Avis CNC 137-5 - Créances et dettes dont l'intérêt est constitué exclusivement par la différence entre la valeur nominale (ou de remboursement) et le prix d'émission


Aux termes de l'article 27bis, § 2, de l'arrêté royal du 8 octobre 1976, l'inscription au bilan des créances à leur valeur nominale s'accompagne de l'inscription en comptes de régularisation du passif et de la prise en résultats pro rata temporis :

  • a) des intérêts inclus conventionnellement dans la valeur nominale;

  • b) de la différence entre la valeur d'acquisition et la valeur nominale des créances.

Aux termes du § 3 du même article, les titres à revenu fixe sont portés au bilan à leur valeur d'acquisition.

Enfin, le § 4 du même article prévoit que le litt. a) ci-dessus est d'application analogique aux dettes.

La question a été posée de savoir comment ces dispositions s'appliquent aux «zéro-bonds», c'est-à-dire aux obligations dont les conditions d'émission ne prévoient pas l'attribution d'un revenu fixe périodique et qui sont émises à un prix sensiblement inférieur à leur valeur nominale (ou de remboursement); cette différence constitue la seule rémunération du capital emprunté.

De l'avis de la Commission, ces zéro-bonds relèvent de l'application des §§ 1er, 2 et 4 de l'article 27bis précité.
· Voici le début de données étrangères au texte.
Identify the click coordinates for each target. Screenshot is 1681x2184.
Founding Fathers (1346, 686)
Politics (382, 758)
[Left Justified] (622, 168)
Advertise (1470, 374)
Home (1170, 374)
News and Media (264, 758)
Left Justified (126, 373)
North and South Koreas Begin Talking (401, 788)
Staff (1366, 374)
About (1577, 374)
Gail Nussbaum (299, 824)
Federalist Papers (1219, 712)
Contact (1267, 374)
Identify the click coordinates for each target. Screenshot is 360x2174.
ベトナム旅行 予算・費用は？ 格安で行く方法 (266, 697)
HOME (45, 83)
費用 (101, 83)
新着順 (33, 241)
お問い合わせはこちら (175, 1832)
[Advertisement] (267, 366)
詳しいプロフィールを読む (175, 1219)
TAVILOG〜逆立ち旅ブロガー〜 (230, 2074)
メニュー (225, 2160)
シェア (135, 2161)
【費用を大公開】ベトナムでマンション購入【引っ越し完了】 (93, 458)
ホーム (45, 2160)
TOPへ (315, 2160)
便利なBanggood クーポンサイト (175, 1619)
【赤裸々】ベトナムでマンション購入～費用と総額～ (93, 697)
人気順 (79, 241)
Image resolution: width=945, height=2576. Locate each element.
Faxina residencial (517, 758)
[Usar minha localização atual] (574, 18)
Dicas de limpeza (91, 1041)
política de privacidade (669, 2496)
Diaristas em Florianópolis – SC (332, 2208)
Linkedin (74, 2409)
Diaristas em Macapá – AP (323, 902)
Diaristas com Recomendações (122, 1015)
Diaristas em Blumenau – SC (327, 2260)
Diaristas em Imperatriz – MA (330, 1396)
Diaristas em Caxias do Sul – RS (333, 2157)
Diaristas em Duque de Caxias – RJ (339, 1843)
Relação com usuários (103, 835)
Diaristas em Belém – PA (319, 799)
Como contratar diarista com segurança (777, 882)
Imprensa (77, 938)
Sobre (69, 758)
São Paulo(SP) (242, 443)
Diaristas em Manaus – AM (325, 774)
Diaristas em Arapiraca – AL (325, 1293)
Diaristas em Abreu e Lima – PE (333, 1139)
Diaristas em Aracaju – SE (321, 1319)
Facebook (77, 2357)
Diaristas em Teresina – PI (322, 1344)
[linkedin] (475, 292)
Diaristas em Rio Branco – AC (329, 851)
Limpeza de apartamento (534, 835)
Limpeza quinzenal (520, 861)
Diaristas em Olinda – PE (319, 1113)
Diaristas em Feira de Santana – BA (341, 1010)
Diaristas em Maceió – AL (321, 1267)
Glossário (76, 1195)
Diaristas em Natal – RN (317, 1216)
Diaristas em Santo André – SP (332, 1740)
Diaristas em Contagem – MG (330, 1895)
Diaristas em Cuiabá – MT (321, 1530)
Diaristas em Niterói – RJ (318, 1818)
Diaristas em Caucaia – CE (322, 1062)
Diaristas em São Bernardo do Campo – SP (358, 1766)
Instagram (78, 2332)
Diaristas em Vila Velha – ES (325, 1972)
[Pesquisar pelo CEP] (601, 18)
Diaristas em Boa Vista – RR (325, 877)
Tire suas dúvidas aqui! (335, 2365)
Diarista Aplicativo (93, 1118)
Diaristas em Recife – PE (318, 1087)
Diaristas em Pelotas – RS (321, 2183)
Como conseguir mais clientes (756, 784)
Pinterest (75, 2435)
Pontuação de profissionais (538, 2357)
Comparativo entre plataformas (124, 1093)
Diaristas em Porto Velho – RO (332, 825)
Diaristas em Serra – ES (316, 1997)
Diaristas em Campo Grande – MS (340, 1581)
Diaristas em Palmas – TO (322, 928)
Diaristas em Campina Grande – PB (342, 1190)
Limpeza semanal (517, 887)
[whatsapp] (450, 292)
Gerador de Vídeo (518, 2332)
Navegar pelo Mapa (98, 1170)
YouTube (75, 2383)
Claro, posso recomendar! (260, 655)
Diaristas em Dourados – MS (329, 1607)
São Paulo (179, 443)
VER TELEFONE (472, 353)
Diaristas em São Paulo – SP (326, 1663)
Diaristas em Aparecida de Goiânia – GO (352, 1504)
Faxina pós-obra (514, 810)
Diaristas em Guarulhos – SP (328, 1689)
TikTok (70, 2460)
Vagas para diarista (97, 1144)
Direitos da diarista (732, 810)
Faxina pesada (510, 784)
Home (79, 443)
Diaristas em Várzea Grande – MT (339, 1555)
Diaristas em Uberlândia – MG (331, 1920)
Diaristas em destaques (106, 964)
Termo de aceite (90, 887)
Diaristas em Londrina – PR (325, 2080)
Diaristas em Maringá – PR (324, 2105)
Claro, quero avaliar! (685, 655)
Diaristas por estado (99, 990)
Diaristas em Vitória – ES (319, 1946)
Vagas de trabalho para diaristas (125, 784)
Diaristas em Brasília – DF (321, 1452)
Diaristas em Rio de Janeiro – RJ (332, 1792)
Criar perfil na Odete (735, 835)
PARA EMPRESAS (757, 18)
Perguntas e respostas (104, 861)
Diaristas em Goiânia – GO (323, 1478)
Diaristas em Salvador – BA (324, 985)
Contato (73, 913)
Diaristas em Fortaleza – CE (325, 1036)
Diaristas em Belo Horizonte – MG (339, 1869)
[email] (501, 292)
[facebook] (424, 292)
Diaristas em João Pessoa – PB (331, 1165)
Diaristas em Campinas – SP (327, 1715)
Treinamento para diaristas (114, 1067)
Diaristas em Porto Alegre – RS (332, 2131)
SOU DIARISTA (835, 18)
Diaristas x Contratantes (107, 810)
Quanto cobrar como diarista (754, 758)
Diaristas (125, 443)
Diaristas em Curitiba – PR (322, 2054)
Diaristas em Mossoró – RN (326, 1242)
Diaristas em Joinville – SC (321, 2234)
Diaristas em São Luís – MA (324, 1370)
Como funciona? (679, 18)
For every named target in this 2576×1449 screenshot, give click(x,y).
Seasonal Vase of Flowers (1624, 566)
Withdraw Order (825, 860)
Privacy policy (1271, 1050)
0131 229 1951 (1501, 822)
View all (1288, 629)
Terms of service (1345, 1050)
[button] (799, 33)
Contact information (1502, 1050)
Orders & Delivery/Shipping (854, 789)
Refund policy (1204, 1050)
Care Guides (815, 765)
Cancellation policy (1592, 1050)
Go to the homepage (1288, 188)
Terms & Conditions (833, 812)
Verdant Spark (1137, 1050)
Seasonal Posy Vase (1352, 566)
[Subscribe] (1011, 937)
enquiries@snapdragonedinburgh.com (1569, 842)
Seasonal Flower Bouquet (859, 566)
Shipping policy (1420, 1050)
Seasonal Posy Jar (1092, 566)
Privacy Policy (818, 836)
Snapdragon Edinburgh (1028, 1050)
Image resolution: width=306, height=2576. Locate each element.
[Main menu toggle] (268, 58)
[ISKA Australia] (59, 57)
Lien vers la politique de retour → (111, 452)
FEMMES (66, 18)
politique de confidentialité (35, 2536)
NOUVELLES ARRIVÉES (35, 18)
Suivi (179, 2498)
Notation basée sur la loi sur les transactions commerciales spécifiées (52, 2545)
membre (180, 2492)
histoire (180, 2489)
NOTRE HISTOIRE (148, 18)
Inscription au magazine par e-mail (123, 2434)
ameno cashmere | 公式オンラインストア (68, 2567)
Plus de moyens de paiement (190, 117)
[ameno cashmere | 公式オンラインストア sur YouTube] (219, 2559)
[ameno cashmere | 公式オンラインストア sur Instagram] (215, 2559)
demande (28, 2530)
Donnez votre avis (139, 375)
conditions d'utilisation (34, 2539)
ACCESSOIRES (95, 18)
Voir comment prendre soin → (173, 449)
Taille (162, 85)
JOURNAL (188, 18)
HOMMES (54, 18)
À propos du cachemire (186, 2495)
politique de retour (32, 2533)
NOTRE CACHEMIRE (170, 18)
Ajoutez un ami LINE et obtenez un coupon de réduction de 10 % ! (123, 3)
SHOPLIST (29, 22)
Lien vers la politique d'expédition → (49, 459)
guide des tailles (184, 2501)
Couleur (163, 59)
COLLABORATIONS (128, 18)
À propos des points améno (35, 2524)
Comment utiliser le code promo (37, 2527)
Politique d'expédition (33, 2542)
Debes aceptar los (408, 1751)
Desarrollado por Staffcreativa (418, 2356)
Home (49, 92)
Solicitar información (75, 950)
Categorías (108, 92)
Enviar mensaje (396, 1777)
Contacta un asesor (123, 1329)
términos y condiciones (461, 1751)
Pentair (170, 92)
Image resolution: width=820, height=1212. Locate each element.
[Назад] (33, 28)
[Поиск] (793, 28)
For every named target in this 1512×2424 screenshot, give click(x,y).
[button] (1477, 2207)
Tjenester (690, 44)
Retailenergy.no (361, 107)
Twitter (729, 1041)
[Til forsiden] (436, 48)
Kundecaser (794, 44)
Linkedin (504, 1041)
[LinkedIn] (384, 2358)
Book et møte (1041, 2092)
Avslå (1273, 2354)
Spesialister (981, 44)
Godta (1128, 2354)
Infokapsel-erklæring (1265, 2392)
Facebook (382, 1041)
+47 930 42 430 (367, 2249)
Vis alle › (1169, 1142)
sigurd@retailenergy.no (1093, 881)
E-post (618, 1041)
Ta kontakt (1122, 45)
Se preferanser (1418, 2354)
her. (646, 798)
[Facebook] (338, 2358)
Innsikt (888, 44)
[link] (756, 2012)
Il s'ensuit que dans le chef de l'emprunteur comme dans celui du créancier, ils doivent être portés au bilan à leur valeur nominale (ou à la valeur de remboursement si celle-ci est différente) et que l'écart entre cette valeur et le prix d'émission (ou la valeur d'acquisition en cas d'acquisition postérieurement à l'émission) doit, au départ, être porté en compte de régularisation et, ultérieurement, être pris en résultats pro rata temporis.

L'émetteur ne pourrait, de toute évidence, se borner à acter au passif de son bilan, jusqu'à la date d'échéance, le montant effectivement perçu, correspondant au prix d'émission. Un tel bilan serait entaché d'irrégularité grave par sous-évaluation du passif.

De son côté, le créancier ne pourrait, sans porter atteinte au principe de l'image fidèle du patrimoine et du résultat, comme à celui de la bonne foi dans les inventaires, maintenir jusqu'à l'échéance l'obligation à sa valeur d'acquisition. La différence entre la valeur de remboursement et le prix d'émission (ou la valeur d'acquisition) représente dans son chef - comme dans la commune intention des parties - un intérêt et non une plus-value.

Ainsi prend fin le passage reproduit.